> _What is asked_
Edit the rows below by changing every "GUI agent" to "screen assistant" and leaving everything else unchanged.

> _The data_
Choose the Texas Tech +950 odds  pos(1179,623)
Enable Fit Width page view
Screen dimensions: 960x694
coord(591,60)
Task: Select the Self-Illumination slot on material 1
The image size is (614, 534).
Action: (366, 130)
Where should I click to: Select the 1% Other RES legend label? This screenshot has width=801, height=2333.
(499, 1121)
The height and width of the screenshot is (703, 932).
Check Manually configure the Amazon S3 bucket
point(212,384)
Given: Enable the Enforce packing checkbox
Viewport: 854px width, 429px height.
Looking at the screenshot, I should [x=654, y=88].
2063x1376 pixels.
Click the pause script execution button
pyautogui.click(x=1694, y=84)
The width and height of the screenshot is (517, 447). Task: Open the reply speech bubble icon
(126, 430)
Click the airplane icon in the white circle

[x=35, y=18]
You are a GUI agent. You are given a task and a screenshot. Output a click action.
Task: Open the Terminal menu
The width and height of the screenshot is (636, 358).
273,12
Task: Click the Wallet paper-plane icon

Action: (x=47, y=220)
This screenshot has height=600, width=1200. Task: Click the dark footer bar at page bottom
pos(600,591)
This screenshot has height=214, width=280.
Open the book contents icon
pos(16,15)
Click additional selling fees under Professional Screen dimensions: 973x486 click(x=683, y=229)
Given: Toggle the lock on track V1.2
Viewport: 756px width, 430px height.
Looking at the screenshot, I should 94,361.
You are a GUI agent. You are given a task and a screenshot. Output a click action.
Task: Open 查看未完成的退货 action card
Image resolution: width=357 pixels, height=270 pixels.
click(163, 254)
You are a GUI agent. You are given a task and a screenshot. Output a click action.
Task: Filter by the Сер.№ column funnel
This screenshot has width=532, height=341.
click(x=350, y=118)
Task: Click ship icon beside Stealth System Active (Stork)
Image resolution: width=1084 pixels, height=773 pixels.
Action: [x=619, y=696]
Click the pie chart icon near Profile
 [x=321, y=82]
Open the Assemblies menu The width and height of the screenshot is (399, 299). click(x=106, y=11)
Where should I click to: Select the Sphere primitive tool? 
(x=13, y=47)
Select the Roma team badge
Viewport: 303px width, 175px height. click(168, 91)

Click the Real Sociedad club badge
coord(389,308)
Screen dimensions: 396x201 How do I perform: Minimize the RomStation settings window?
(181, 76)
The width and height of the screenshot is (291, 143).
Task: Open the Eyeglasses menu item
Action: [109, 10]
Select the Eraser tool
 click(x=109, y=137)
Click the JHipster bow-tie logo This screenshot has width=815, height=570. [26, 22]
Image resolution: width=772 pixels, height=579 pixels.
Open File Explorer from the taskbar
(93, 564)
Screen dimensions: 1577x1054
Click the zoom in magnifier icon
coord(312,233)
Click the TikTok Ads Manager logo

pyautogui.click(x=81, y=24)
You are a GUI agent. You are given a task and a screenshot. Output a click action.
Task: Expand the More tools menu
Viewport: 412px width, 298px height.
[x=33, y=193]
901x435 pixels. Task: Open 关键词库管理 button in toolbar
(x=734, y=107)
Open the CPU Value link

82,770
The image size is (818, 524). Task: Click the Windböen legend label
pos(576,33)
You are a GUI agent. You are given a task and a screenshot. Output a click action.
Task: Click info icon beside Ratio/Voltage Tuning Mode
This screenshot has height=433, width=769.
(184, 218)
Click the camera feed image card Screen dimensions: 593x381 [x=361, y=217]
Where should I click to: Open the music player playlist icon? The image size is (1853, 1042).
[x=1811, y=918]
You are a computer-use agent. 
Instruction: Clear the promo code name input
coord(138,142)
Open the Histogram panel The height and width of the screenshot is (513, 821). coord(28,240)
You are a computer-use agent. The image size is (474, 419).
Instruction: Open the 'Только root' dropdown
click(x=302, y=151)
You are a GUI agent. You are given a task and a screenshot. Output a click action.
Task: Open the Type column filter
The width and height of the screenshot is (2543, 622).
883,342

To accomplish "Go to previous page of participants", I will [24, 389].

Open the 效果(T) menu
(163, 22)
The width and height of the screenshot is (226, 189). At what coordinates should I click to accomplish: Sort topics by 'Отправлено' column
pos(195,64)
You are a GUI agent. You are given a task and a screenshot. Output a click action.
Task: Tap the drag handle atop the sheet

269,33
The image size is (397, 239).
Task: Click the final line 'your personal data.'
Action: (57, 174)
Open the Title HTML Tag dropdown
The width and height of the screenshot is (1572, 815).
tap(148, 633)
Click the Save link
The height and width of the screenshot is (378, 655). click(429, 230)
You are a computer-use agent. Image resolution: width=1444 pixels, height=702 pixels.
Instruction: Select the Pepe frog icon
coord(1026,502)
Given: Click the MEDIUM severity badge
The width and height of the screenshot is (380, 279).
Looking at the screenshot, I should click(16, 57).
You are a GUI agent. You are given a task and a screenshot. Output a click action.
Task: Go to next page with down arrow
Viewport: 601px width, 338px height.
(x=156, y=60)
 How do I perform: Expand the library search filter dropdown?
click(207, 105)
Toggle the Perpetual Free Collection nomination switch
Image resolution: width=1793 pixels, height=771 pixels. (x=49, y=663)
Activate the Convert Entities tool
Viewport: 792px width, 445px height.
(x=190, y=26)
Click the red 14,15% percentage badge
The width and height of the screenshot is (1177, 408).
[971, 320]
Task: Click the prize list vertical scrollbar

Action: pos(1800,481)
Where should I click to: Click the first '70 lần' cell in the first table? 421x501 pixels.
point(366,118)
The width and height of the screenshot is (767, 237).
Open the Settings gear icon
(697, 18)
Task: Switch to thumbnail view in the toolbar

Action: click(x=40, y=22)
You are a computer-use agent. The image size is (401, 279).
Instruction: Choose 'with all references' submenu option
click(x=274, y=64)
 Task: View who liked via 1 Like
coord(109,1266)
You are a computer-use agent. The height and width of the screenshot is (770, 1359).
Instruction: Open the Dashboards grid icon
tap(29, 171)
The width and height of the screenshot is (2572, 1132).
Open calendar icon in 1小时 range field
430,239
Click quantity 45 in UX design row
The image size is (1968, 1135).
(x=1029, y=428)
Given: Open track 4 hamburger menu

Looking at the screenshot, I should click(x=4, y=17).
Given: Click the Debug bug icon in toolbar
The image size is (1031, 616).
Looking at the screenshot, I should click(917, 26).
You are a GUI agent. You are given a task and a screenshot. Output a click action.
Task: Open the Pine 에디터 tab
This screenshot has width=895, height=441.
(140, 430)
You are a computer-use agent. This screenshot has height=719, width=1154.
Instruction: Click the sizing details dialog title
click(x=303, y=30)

> _Solution_
Choose the Texas Tech +950 odds  pos(1179,623)
Enable Fit Width page view
Screen dimensions: 960x694
coord(591,60)
Task: Select the Self-Illumination slot on material 1
The image size is (614, 534).
Action: (366, 130)
Where should I click to: Select the 1% Other RES legend label? This screenshot has width=801, height=2333.
(499, 1121)
The height and width of the screenshot is (703, 932).
Check Manually configure the Amazon S3 bucket
point(212,384)
Given: Enable the Enforce packing checkbox
Viewport: 854px width, 429px height.
Looking at the screenshot, I should [x=654, y=88].
2063x1376 pixels.
Click the pause script execution button
pyautogui.click(x=1694, y=84)
The width and height of the screenshot is (517, 447). Task: Open the reply speech bubble icon
(126, 430)
Click the airplane icon in the white circle

[x=35, y=18]
You are a screen assistant. You are given a task and a screenshot. Output a click action.
Task: Open the Terminal menu
The width and height of the screenshot is (636, 358).
273,12
Task: Click the Wallet paper-plane icon

Action: (x=47, y=220)
This screenshot has height=600, width=1200. Task: Click the dark footer bar at page bottom
pos(600,591)
This screenshot has height=214, width=280.
Open the book contents icon
pos(16,15)
Click additional selling fees under Professional Screen dimensions: 973x486 click(x=683, y=229)
Given: Toggle the lock on track V1.2
Viewport: 756px width, 430px height.
Looking at the screenshot, I should 94,361.
You are a screen assistant. You are given a task and a screenshot. Output a click action.
Task: Open 查看未完成的退货 action card
Image resolution: width=357 pixels, height=270 pixels.
click(163, 254)
You are a screen assistant. You are given a task and a screenshot. Output a click action.
Task: Filter by the Сер.№ column funnel
This screenshot has width=532, height=341.
click(x=350, y=118)
Task: Click ship icon beside Stealth System Active (Stork)
Image resolution: width=1084 pixels, height=773 pixels.
Action: [x=619, y=696]
Click the pie chart icon near Profile
 [x=321, y=82]
Open the Assemblies menu The width and height of the screenshot is (399, 299). click(x=106, y=11)
Where should I click to: Select the Sphere primitive tool? 
(x=13, y=47)
Select the Roma team badge
Viewport: 303px width, 175px height. click(168, 91)

Click the Real Sociedad club badge
coord(389,308)
Screen dimensions: 396x201 How do I perform: Minimize the RomStation settings window?
(181, 76)
The width and height of the screenshot is (291, 143).
Task: Open the Eyeglasses menu item
Action: [109, 10]
Select the Eraser tool
 click(x=109, y=137)
Click the JHipster bow-tie logo This screenshot has width=815, height=570. [26, 22]
Image resolution: width=772 pixels, height=579 pixels.
Open File Explorer from the taskbar
(93, 564)
Screen dimensions: 1577x1054
Click the zoom in magnifier icon
coord(312,233)
Click the TikTok Ads Manager logo

pyautogui.click(x=81, y=24)
You are a screen assistant. You are given a task and a screenshot. Output a click action.
Task: Expand the More tools menu
Viewport: 412px width, 298px height.
[x=33, y=193]
901x435 pixels. Task: Open 关键词库管理 button in toolbar
(x=734, y=107)
Open the CPU Value link

82,770
The image size is (818, 524). Task: Click the Windböen legend label
pos(576,33)
You are a screen assistant. You are given a task and a screenshot. Output a click action.
Task: Click info icon beside Ratio/Voltage Tuning Mode
This screenshot has height=433, width=769.
(184, 218)
Click the camera feed image card Screen dimensions: 593x381 [x=361, y=217]
Where should I click to: Open the music player playlist icon? The image size is (1853, 1042).
[x=1811, y=918]
You are a computer-use agent. 
Instruction: Clear the promo code name input
coord(138,142)
Open the Histogram panel The height and width of the screenshot is (513, 821). coord(28,240)
You are a computer-use agent. The image size is (474, 419).
Instruction: Open the 'Только root' dropdown
click(x=302, y=151)
You are a screen assistant. You are given a task and a screenshot. Output a click action.
Task: Open the Type column filter
The width and height of the screenshot is (2543, 622).
883,342

To accomplish "Go to previous page of participants", I will [24, 389].

Open the 效果(T) menu
(163, 22)
The width and height of the screenshot is (226, 189). At what coordinates should I click to accomplish: Sort topics by 'Отправлено' column
pos(195,64)
You are a screen assistant. You are given a task and a screenshot. Output a click action.
Task: Tap the drag handle atop the sheet

269,33
The image size is (397, 239).
Task: Click the final line 'your personal data.'
Action: (57, 174)
Open the Title HTML Tag dropdown
The width and height of the screenshot is (1572, 815).
tap(148, 633)
Click the Save link
The height and width of the screenshot is (378, 655). click(429, 230)
You are a computer-use agent. Image resolution: width=1444 pixels, height=702 pixels.
Instruction: Select the Pepe frog icon
coord(1026,502)
Given: Click the MEDIUM severity badge
The width and height of the screenshot is (380, 279).
Looking at the screenshot, I should click(16, 57).
You are a screen assistant. You are given a task and a screenshot. Output a click action.
Task: Go to next page with down arrow
Viewport: 601px width, 338px height.
(x=156, y=60)
 How do I perform: Expand the library search filter dropdown?
click(207, 105)
Toggle the Perpetual Free Collection nomination switch
Image resolution: width=1793 pixels, height=771 pixels. (x=49, y=663)
Activate the Convert Entities tool
Viewport: 792px width, 445px height.
(x=190, y=26)
Click the red 14,15% percentage badge
The width and height of the screenshot is (1177, 408).
[971, 320]
Task: Click the prize list vertical scrollbar

Action: pos(1800,481)
Where should I click to: Click the first '70 lần' cell in the first table? 421x501 pixels.
point(366,118)
The width and height of the screenshot is (767, 237).
Open the Settings gear icon
(697, 18)
Task: Switch to thumbnail view in the toolbar

Action: click(x=40, y=22)
You are a computer-use agent. The image size is (401, 279).
Instruction: Choose 'with all references' submenu option
click(x=274, y=64)
 Task: View who liked via 1 Like
coord(109,1266)
You are a computer-use agent. The height and width of the screenshot is (770, 1359).
Instruction: Open the Dashboards grid icon
tap(29, 171)
The width and height of the screenshot is (2572, 1132).
Open calendar icon in 1小时 range field
430,239
Click quantity 45 in UX design row
The image size is (1968, 1135).
(x=1029, y=428)
Given: Open track 4 hamburger menu

Looking at the screenshot, I should click(x=4, y=17).
Given: Click the Debug bug icon in toolbar
The image size is (1031, 616).
Looking at the screenshot, I should click(917, 26).
You are a screen assistant. You are given a task and a screenshot. Output a click action.
Task: Open the Pine 에디터 tab
This screenshot has width=895, height=441.
(140, 430)
You are a computer-use agent. This screenshot has height=719, width=1154.
Instruction: Click the sizing details dialog title
click(x=303, y=30)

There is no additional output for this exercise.